### Work instructions
Send back the entries exactly as they were given.

• • • •

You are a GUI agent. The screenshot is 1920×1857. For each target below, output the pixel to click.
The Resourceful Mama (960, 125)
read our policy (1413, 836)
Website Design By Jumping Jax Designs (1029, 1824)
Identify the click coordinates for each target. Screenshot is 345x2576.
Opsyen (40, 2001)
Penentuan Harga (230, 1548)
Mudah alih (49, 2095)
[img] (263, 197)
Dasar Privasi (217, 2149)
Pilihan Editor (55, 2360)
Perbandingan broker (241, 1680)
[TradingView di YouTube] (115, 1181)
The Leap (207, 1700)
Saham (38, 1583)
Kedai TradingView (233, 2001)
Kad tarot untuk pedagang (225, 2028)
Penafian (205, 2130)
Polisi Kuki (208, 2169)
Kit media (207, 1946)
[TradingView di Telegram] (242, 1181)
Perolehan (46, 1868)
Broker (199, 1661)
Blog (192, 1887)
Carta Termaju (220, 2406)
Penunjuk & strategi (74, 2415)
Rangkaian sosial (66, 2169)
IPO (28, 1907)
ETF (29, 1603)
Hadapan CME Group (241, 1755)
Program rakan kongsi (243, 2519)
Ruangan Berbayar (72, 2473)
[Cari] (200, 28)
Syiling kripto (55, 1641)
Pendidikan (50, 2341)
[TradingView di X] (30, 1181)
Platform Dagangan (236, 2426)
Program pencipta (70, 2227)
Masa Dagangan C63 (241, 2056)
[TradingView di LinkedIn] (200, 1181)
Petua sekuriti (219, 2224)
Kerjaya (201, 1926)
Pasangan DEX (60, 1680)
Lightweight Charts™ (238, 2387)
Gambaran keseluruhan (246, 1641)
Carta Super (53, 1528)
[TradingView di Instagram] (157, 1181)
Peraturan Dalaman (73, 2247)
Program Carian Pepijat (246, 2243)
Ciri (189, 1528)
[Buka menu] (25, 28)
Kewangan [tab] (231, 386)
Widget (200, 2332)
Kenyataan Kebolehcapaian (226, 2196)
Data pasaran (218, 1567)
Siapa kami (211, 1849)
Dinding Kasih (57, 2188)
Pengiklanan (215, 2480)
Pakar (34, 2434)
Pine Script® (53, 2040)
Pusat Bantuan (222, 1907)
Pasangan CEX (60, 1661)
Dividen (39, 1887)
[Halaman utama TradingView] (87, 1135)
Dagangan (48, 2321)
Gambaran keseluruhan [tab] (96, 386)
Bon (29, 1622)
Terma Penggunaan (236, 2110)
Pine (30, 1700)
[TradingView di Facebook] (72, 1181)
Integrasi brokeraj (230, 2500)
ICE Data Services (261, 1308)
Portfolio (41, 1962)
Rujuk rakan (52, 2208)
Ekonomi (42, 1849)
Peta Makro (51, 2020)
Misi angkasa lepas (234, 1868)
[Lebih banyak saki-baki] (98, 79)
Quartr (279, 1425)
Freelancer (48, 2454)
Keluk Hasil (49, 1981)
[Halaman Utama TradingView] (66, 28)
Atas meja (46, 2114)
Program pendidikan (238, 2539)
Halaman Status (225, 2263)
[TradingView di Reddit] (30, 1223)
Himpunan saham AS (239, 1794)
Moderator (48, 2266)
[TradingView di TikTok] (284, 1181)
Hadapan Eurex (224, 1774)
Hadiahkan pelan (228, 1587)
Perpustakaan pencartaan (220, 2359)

• • • •

### Exercise response
You are a GUI agent. The screenshot is 1920×1857. For each target below, output the pixel to click.
The Resourceful Mama (960, 125)
read our policy (1413, 836)
Website Design By Jumping Jax Designs (1029, 1824)
Identify the click coordinates for each target. Screenshot is 345x2576.
Opsyen (40, 2001)
Penentuan Harga (230, 1548)
Mudah alih (49, 2095)
[img] (263, 197)
Dasar Privasi (217, 2149)
Pilihan Editor (55, 2360)
Perbandingan broker (241, 1680)
[TradingView di YouTube] (115, 1181)
The Leap (207, 1700)
Saham (38, 1583)
Kedai TradingView (233, 2001)
Kad tarot untuk pedagang (225, 2028)
Penafian (205, 2130)
Polisi Kuki (208, 2169)
Kit media (207, 1946)
[TradingView di Telegram] (242, 1181)
Perolehan (46, 1868)
Broker (199, 1661)
Blog (192, 1887)
Carta Termaju (220, 2406)
Penunjuk & strategi (74, 2415)
Rangkaian sosial (66, 2169)
IPO (28, 1907)
ETF (29, 1603)
Hadapan CME Group (241, 1755)
Program rakan kongsi (243, 2519)
Ruangan Berbayar (72, 2473)
[Cari] (200, 28)
Syiling kripto (55, 1641)
Pendidikan (50, 2341)
[TradingView di X] (30, 1181)
Platform Dagangan (236, 2426)
Program pencipta (70, 2227)
Masa Dagangan C63 (241, 2056)
[TradingView di LinkedIn] (200, 1181)
Petua sekuriti (219, 2224)
Kerjaya (201, 1926)
Pasangan DEX (60, 1680)
Lightweight Charts™ (238, 2387)
Gambaran keseluruhan (246, 1641)
Carta Super (53, 1528)
[TradingView di Instagram] (157, 1181)
Peraturan Dalaman (73, 2247)
Program Carian Pepijat (246, 2243)
Ciri (189, 1528)
[Buka menu] (25, 28)
Kewangan [tab] (231, 386)
Widget (200, 2332)
Kenyataan Kebolehcapaian (226, 2196)
Data pasaran (218, 1567)
Siapa kami (211, 1849)
Dinding Kasih (57, 2188)
Pengiklanan (215, 2480)
Pakar (34, 2434)
Pine Script® (53, 2040)
Pusat Bantuan (222, 1907)
Pasangan CEX (60, 1661)
Dividen (39, 1887)
[Halaman utama TradingView] (87, 1135)
Dagangan (48, 2321)
Gambaran keseluruhan [tab] (96, 386)
Bon (29, 1622)
Terma Penggunaan (236, 2110)
Pine (30, 1700)
[TradingView di Facebook] (72, 1181)
Integrasi brokeraj (230, 2500)
ICE Data Services (261, 1308)
Portfolio (41, 1962)
Rujuk rakan (52, 2208)
Ekonomi (42, 1849)
Peta Makro (51, 2020)
Misi angkasa lepas (234, 1868)
[Lebih banyak saki-baki] (98, 79)
Quartr (279, 1425)
Freelancer (48, 2454)
Keluk Hasil (49, 1981)
[Halaman Utama TradingView] (66, 28)
Atas meja (46, 2114)
Program pendidikan (238, 2539)
Halaman Status (225, 2263)
[TradingView di Reddit] (30, 1223)
Himpunan saham AS (239, 1794)
Moderator (48, 2266)
[TradingView di TikTok] (284, 1181)
Hadapan Eurex (224, 1774)
Hadiahkan pelan (228, 1587)
Perpustakaan pencartaan (220, 2359)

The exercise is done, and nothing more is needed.